===== PAGE TEXT =====
We know more about all this since the Republicans in the House Oversight Committee, seeking to dilute the impact of three carefully selected, eyebrow-raising Epstein texts about Trump, released some 20,000 pages of documents. It was a panic move that has backfired, as it only added to the DIY conspiracy hunting frenzy. Journalists and couch Miss Marples and Inspector Clouseaus have now produced thousands of articles, podcast discussions, and social media posts — not just Trump-Epstein, but the elite coterie that found Epstein charming and useful in ways we are still trying to understand.

The document dump (from a cache acquired from the Epstein estate, not the DOJ) is so vast and the print so small that it is impossible for your Freakshow guide to convey all the insane revelations. We have to focus on one: let’s call it the Jeff and Steve Show.

Oh, they were buddies. Steve called Jeff “brother” and “grasshopper” – a reference to the faithful pupil in the early 70s TV series Kung Fu. Jeff critiqued Steve’s media appearances, comparing his TV look at one point to the priest in The Exorcist.
===== DATASET CONTENT =====
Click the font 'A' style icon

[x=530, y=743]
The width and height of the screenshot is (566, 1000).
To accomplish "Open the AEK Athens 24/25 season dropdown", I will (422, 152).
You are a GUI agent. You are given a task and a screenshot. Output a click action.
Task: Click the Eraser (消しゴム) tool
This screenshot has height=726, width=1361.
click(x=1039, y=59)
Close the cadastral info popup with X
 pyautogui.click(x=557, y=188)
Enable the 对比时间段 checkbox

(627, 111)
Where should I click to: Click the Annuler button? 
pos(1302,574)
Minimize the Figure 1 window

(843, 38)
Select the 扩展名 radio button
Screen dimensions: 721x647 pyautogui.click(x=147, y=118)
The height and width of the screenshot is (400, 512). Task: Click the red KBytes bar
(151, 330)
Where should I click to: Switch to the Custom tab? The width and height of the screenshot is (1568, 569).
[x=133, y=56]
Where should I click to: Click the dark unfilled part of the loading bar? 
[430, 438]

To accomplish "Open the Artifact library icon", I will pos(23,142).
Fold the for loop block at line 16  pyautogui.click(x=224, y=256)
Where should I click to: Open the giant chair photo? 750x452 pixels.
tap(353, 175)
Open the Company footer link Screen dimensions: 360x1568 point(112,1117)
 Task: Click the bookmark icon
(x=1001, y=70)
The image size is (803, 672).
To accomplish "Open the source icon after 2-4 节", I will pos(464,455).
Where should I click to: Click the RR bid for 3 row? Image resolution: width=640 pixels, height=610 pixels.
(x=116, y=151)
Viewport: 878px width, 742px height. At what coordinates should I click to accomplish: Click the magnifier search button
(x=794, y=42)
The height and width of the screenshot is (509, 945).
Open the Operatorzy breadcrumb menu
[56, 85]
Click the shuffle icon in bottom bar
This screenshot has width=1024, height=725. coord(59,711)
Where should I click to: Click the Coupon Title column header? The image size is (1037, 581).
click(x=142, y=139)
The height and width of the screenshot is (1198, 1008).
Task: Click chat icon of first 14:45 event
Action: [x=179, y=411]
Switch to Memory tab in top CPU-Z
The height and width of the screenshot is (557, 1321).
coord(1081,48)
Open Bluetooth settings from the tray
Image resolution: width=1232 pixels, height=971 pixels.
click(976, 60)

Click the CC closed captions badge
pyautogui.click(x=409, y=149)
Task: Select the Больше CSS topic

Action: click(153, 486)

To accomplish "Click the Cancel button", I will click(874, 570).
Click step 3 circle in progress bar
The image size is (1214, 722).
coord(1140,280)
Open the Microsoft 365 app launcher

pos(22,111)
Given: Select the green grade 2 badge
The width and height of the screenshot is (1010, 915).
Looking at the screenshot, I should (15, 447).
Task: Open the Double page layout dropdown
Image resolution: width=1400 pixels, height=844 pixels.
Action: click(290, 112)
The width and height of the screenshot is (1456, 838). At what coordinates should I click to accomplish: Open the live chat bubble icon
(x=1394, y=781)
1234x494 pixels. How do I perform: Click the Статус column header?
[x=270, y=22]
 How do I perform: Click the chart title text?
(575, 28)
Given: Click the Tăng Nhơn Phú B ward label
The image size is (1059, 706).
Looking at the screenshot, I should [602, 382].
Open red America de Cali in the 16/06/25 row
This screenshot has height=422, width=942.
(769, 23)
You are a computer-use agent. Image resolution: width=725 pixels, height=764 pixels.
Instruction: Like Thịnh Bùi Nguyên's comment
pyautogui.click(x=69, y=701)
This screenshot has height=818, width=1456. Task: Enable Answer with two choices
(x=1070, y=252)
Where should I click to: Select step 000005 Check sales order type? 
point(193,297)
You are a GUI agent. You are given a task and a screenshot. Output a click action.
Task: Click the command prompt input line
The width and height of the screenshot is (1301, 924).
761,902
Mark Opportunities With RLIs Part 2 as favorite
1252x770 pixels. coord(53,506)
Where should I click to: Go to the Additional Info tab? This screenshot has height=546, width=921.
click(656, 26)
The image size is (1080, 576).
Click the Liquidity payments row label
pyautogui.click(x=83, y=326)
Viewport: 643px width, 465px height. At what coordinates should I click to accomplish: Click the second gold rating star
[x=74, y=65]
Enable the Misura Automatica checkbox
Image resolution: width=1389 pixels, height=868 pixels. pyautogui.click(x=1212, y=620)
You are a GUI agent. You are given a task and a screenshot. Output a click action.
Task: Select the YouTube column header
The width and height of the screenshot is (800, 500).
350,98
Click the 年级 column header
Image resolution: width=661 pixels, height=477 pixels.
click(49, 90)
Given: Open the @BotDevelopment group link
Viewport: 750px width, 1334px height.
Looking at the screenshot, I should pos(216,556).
=====
» REQUIRED ACTIONS
a. In the passage about the Epstein documents, what is the nickname "grasshopper" a reference to?
b. Write the next part of the passage about the Epstein documents, picking up after its last sentence.
The records play no part in what follows.

» ANSWERS
a. It refers to the faithful pupil in the early 70s TV series Kung Fu.

b.
More importantly, he shared his global contacts and arranged travel and meetings. For example, in 2018, Epstein arranged for him to fly to meet two Qatari sheiks in Paris, including former Prime Minister Hamad bin Jassim bin Jaber Al Thani (HBJ), a billionaire member of the royal family.

”Short notice for jet charter,” Jeff texted Steve in November 2018. “But can for tomorrow morning to Paris lunch in Paris then fly you to wherever”. Bannon replied, “What a life.” and “u r a pretty good asst.” Epstein responded, “Massages. Not included”.

Epstein made countless connections, from Yemen to Norway. He tried to get Bannon a meeting with Austrian Chancellor Sebastian Kurz, apparently hoping Kurz could help arrange a Putin-Trump meeting. Before another meeting he helped arrange in Abu Dhabi, he gave advice about security: “Tomorrow meeting powerful. Reminder. Phones not secure AT ALL. Wait until you return for downloads.”

In exchange for all that international networking, Steve kept Jeff in the loop on DC action, including the Senate Select Committee on Intelligence’s Trump-Russia investigation. After testifying himself, Steve reported to his pal that the committee was asking everyone about “50 names” – “25 Russian and 25 American” – and that Epstein and Leon Black were numbers three and four on the American side.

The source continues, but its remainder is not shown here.